The expression I used matches one or several [[:blank:]] (spaces or tabs) after a word, and replaces these with a single space. The \> matches the zero-width boundary between a word-character and a non-word-character.
This was tested with OpenBSD's native sed, but I think it should work with GNU sed as well. GNU sed also uses \b for matching word boundaries.
You could also use sed -E to shorten this to
sed -E 's/\>[[:blank:]]+/ /g' file
Again, if \> doesn't work for you with GNU sed, use \b instead.

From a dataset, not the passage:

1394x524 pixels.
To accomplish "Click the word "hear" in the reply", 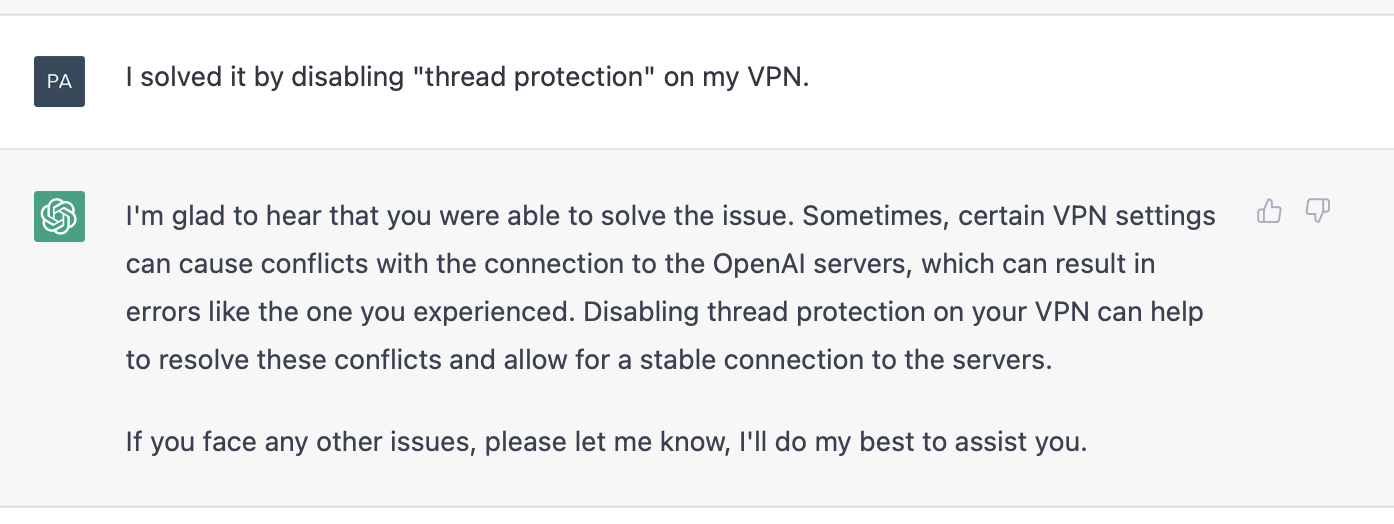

Note that although the above sorts out your example text in the correct way, it does not quite work for removing spaces after punctuation, as after the first sentence in
This is an indented paragraph. The indentation should not be changed. This is the second line of the paragraph.
For that, a slightly more complicated variant would do the trick:
$ sed -E 's/([^[:blank:]])[[:blank:]]+/\1 /g' file This is an indented paragraph. The indentation should not be changed. This is the second line of the paragraph.
This replaces any non-blank character followed by one or more blank characters with the non-blank character and a single space.
Or, using standard sed (and a very tiny optimization in that it will only do the substitution if there are two or more spaces/tabs after the non-space/tab),
$ sed 's/\([^[:blank:]]\)[[:blank:]]\{2,\}/\1 /g' file This is an indented paragraph. The indentation should not be changed. This is the second line of the paragraph.